Unfortunately, being a craftsman from the cinema, Mariscal could not fully use the dignity of the actress, if at all tried, unpretentiously mixing in his film elements of melodrama, crime drama and “maniac” thriller with Mexican flavor. Thirty years ago, this was probably enough for the national rolling stock, thanks to the fact that the action was characterized by dynamism, and the plot was topical. But today, “Poor Illegals” looks a fair anachronism with its straightforwardness, simple characters and convention of most acting works: the honest and noble manager of the Gumaro plantation, a maniac planter – a necrophile, a sadist and a neo-Nazi in one bottle, Juanita’s broken, cheerful friend – Pyotr’s fat, and so on and so on.

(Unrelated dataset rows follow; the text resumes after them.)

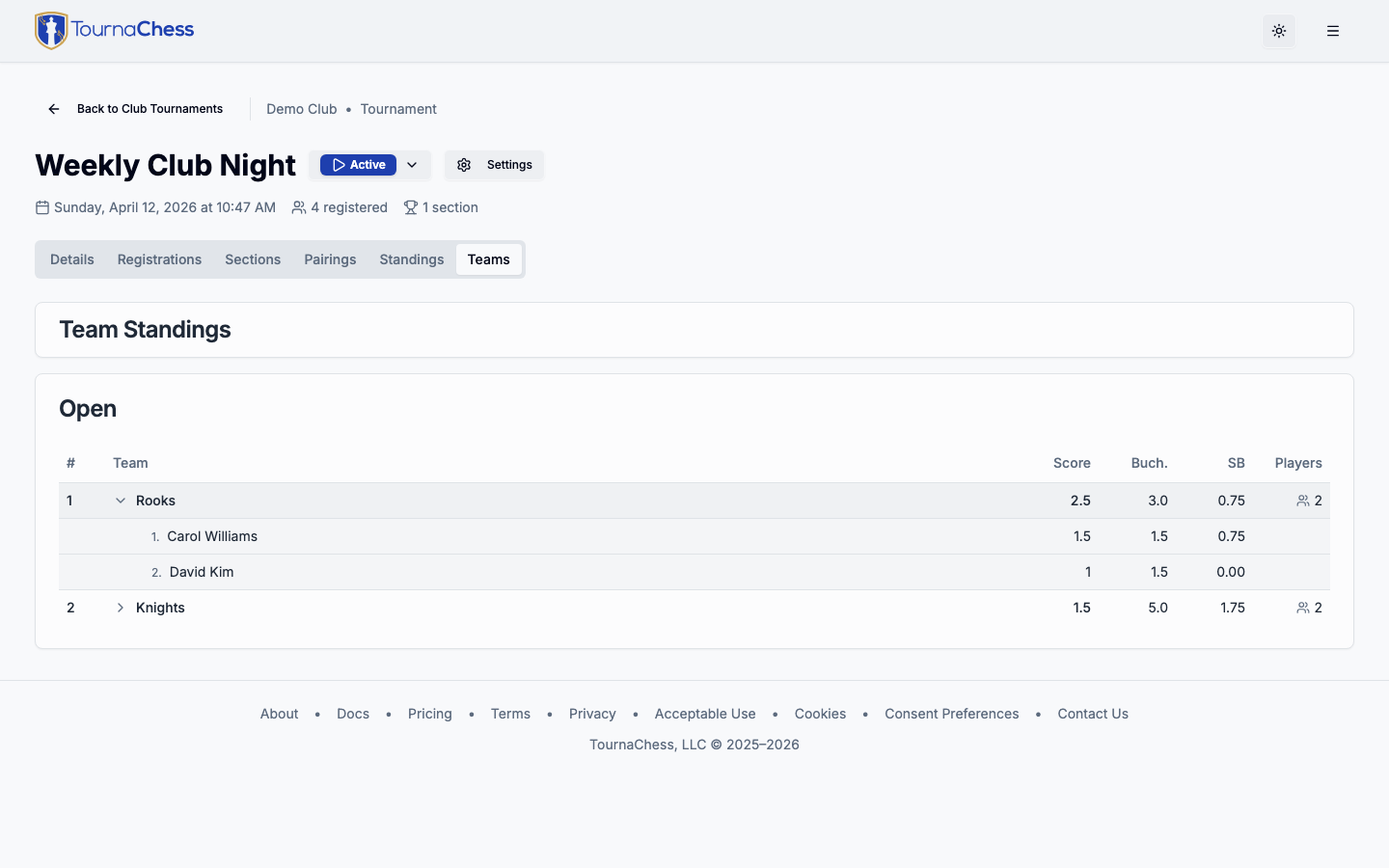Open the Standings tab
Screen dimensions: 1389x868
pyautogui.click(x=412, y=259)
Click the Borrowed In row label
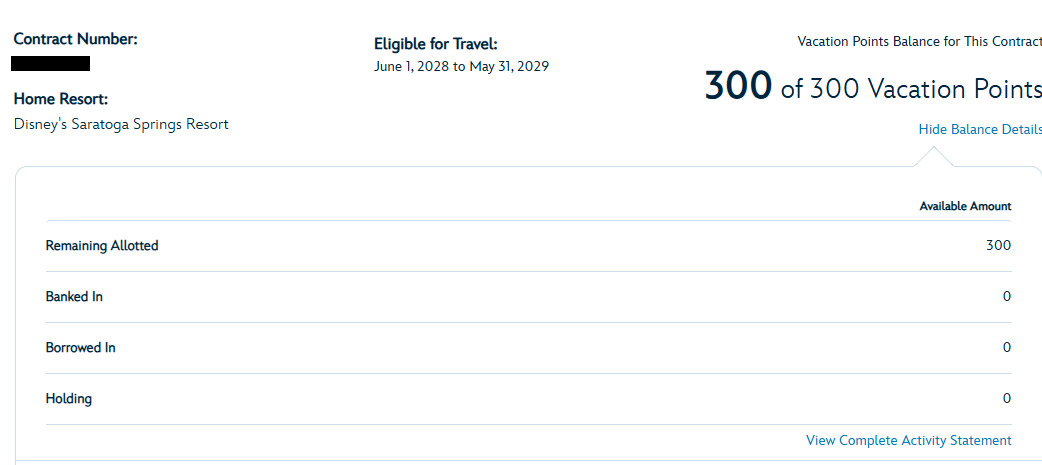Image resolution: width=1042 pixels, height=465 pixels. 80,347
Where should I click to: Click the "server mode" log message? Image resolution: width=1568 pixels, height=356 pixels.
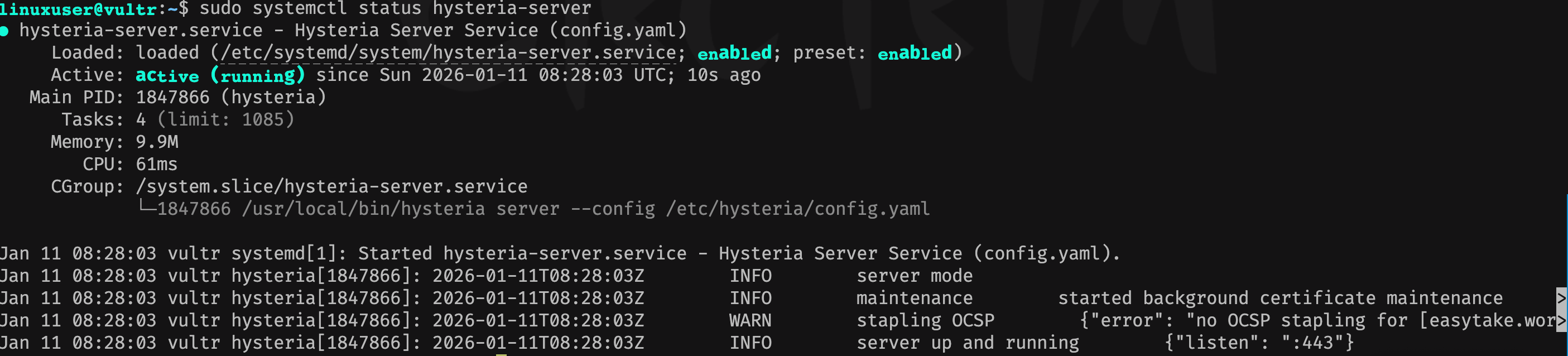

Against this background, Yolanda del Rio looks like an alien from another planet, able to breathe life into her cardboard character, make him sympathize and worry.
Her Juanita flees her native fishing village from the hopeless poverty and harassment of the local headman. Having obtained a little money with the faithful and easy-to-lift Petra, the friends move to the States, where they are separated for a short time, fleeing from border control. Juanita was lucky to get to the plantation, where the honest and incorruptible overseer Gumaro runs the affairs, always ready to intercede for his workers and not to offend either the police or even his master. But the noble Gumaro does not even suspect that the women who periodically disappear from the plantation do not return to Mexico and do not run away in search of a better life - they are tortured and killed by his own patron for the satisfaction of their base instincts. But once the choice of the pervert falls on Juanita, and this, as you can guess, becomes his fatal mistake.
Of course, in the process it will be in the film and love – how without it in the burning Mexican genre cinema! Gumaro will love Juanita, she will reciprocate, there will be a class chasm between them with all the ensuing. There will be a bit of a comic line of broken Petra, and a bit of a sadistic thriller with the torture of one of the victims of a malicious sadist, and the machinations of the American Border Patrol. Mr. Mariscal should be given credit - he did not waste a single minute of screen time, trying to saturate the action to the limit. Of course, the vast majority of these events are easy to predict in advance, and all together they look assembled from a ready-made designer, well, no one claimed a masterpiece in this case. The truth behind all this action was initially set social relevance slowly but surely came to naught, leaving those very “poor illegal immigrants” on the periphery of the plot. Well, they were originally just an excuse to start an adventure story. Fortunately, Yolanda del Rio did not realize this, playing her poor Juanita so sincerely and accurately that the film remains in the memory of a little more than he deserves.